Dieu et les extraterrestres
Par Anthony Casanova , le 27 novembre 2018

Anthony CASANOVA est politiquement correct

Depuis que l’Homme sait que la Terre n’est qu’une planète parmi les 100 milliards que compte la Voie lactée, et que notre Galaxie a 170 milliards de sœurs au sein de l’Univers observable, l’éventualité d’une vie extraterrestre a fait son chemin. De H. G. Wells à Steven Spielberg, en passant par Jean-Claude Bourret, l’idée que de petits hommes plus ou moins verts vont venir à notre rencontre, histoire de nous apprendre à être moins cons ou pour nous anéantir, en a fait fantasmer plus d’un.

L’extraterrestre est ce personnage qui vit au-delà du monde connu. C’est cet étranger qui est, sans doute, plus savant, plus fort, plus dangereux que nous ne le sommes. D’ailleurs, ce rôle d’extraterrestre, nos ancêtres l’ont déjà interprété en débarquant sur les plages du Nouveau Monde. Et, par expérience, on sait que celui ou celle qui se retrouve nez-à-nez avec un explorateur voit son espérance de vie chuter dangereusement. Ne nous faisons pas d’illusions, si d’aventure la future fusée Apollo 712 trouvait une vie sur la planète Pasdebol, on se questionnerait longuement pour savoir si les habitants de Pasdebol ont une âme. C’est le synopsis de La Guerre des mondes.
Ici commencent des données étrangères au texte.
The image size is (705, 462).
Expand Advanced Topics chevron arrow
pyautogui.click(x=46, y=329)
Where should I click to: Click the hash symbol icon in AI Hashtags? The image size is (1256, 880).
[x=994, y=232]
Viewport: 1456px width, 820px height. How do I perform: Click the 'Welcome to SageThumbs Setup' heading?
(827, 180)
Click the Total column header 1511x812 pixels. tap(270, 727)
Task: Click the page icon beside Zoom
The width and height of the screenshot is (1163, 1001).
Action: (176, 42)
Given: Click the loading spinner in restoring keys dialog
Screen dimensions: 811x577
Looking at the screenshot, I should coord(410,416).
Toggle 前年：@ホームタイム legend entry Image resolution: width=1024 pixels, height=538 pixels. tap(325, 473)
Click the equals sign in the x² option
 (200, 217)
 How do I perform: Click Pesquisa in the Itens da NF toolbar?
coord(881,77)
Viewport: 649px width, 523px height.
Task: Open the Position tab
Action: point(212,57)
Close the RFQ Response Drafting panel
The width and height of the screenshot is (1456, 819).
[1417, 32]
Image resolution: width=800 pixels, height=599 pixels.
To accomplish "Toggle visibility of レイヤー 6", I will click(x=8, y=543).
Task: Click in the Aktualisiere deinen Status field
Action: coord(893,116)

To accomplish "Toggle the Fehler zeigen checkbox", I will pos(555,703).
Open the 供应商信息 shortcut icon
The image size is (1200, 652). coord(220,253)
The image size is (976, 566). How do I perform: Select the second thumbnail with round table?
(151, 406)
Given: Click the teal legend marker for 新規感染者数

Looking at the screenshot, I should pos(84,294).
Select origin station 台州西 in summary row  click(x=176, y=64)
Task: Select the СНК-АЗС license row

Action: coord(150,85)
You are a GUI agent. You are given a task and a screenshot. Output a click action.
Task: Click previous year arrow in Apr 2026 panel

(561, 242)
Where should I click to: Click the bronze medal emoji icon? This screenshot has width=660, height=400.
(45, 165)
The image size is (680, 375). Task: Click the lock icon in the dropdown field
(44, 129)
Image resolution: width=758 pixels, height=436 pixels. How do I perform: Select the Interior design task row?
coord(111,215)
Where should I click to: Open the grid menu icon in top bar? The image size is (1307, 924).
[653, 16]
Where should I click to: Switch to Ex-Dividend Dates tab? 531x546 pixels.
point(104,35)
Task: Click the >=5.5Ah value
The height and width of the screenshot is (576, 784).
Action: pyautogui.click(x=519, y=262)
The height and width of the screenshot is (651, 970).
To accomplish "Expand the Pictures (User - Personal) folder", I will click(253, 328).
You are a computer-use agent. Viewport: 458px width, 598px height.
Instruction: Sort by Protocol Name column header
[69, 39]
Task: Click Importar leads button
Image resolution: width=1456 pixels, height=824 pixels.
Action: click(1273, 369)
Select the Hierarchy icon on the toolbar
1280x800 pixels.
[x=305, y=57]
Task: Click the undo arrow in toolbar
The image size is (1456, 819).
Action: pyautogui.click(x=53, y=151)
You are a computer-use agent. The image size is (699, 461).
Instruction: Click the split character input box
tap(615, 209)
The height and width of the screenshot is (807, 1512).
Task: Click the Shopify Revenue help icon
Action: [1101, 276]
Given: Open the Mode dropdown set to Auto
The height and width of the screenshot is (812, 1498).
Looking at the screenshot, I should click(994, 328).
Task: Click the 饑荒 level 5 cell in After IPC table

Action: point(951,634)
L’idée d’une vie extraterrestre est millénaire. Par crainte, nous l’appelons couramment: Dieu. Dieu, quelque soit le nom qu’on lui donne, qu’il ait crée la Terre en 7 jours ou en s’envoyant en l’air avec Chaos, est le premier extraterrestre imaginé par l’Homme. On espère que Dieu est gentil mais, à tout hasard, on s’agenouille en le priant pour ne pas froisser sa susceptibilité. Malheureusement pour l’Homme, plus il cherche Dieu plus la science lui prouve qu’il cherchait au mauvais endroit. Déçu que la Terre ne soit ni plate ni au centre de l’Univers, l’Homme a fini par imaginer la cachette de Dieu non pas dans l’infiniment grand mais dans l’infiniment petit: le cœur. Eh oui, Dieu serait en chacun de nous, il serait bien au chaud dans le cœur moelleux de ses petits croyants.

Via ce principe aussi con que transcendant, John Chau, missionnaire de 27 ans, est mort en voulant apporter l’amour de Jésus au peuple des Sentinelles. Ce peuple, qui est décrit comme «le plus isolé de la planète», vit en autarcie depuis 60 000 ans. Nous vivons à l’extérieur de leur monde connu, et leur monde nous est inconnu. Nous sommes leurs extraterrestres et, par certains côtés, ils sont aussi un peu les nôtres. Quand un hélicoptère, un bateau ou un quidam s’approche de leur île, les Sentinelles l’accueillent avec des flèches. John Chau, ne supportant plus ce petit monde où l’on ignorait l’existence de son Dieu, décida d’agir en vain. Cependant, la mort de ce jeune abruti est une bonne nouvelle pour les Sentinelles car, n’ayant pas notre système immunitaire, le moindre petit virus aurait pu tout bonnement les exterminer. Les religions sont pavées de belles intentions dont on fait les plus solides cercueils.

Comme le dit le proverbe: l’expérience est une lanterne qui n’éclaire que derrière soi, et, à ses dépens, John Chau a appris que la Bible tel le Coran, c’est un peu de la merde, ça n’arrête jamais les flèches. Ainsi est l’Homme qui, dans sa grande candeur, passe son histoire à découvrir que le Père Noël n’existe pas.